A question of quality
There is no shortage of standards aiming to impose consistency on
the voluntary carbon market. But which are gaining traction?
Christopher Cundy reports
At the heart of the voluntary
carbon markets lies a
contradiction. On the one hand, the
market is, by definition, free of the
often stifling straitjacket of regulatory
oversight. Developers, entrepreneurs
and carbon buyers can pursue novel
types of emission reduction projects,
in geographies or technologies not
covered by mandatory carbon caps.
But, on the other hand, that very
lack of oversight risks undermining the
market’s credibility – with no minimum
standards for sellers of offsets to
adhere to. That risk was manifested
last year, when the voluntary market
came under intense scrutiny from the
press in both Europe and the US,
which exposed some of the tonnes of
carbon savings being sold to environmentally-conscious consumers as
nothing more than thin air.
Several offset providers have
played safe – selling only offsets from
regulated schemes, typically certified
emission reductions (CERs), the credits
generated through the Kyoto
Protocol’s Clean Development
Mechanism (CDM) and overseen by
the UN, which has set a benchmark
for rigour and transparency. Last
January, the UK government made a
provisional recommendation that only
credits from Kyoto projects and
allowances in the EU Emissions
Trading Scheme be used for offsetting.
Proponents of voluntary carbon
have sought a middle way – proposing
standards that tread a fine line
between ensuring sufficient credibility
and rigour, but not imposing too many
costs and restrictions that could stifle
the market.
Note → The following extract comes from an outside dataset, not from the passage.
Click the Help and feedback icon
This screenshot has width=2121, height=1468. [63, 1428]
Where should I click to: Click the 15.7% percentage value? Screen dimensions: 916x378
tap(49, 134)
The result has, however,
led to a glut of standards and codes,
which risks confusing buyers and sellers
alike.
The first major effort came in May
2006 when environmental NGOs and
charities launched the Gold Standard
for offsets, for which only renewable
energy and energy efficiency projects
with sustainable development benefits
are eligible. The standard can be
applied to both CERs and voluntary
offsets, and the institutional set-up
mirrors the CDM, with independent
validation of projects, verification of
emission reductions, and a board
which holds the final say on approval
of projects and issuance of credits. It
should also, come the end of February,
have a fully-functioning registry to
track the issued credits, says the standard’s
Basel-based director Michael
Schlup.
|
| Gia Schneider,
Credit Suisse: VOS
designed to help
counter confusion |
Thanks to its NGO backing and
stringent rules, the Gold Standard is
seen as the highest quality benchmark
in the market. Gold Standard credits
are reportedly sold at a premium of
5–25% compared with ‘standard’
CERs or voluntary offsets, says Schlup.
However, the rigour of the system
is creating a bottleneck. Schlup says
600,000 tonnes of voluntary credits
have been issued, 11 projects
approved, there’s a pipeline of 39 projects
that are already working to the
standard, and the first voluntary
methodology has been approved (the
standard also uses CDM methodologies).
But brokers say Gold Standard
credits are almost impossible to get
hold of and Schlup admits that the
organisation is “overwhelmed” with
work. He expects staffing and expertise
to grow and hence widen the
pipeline but, in the meantime, there
won’t be any shortcuts.“It’s important
that we have the Gold Standard itself
checking the projects – it’s what is
unique about us,” he says.
In contrast, the Voluntary Carbon
Standard (VCS) is planned for mass
market appeal. It has been designed to
provide the most basic level of quality
that all greenhouse gas reduction projects
should meet. Josh Harris,
London-based acting programme
manager, says: “Its main aim is to standardise
and prove the credibility of the
carbon market, to increase liquidity
and buyer confidence, and to provide a
streamlined process for project developers.”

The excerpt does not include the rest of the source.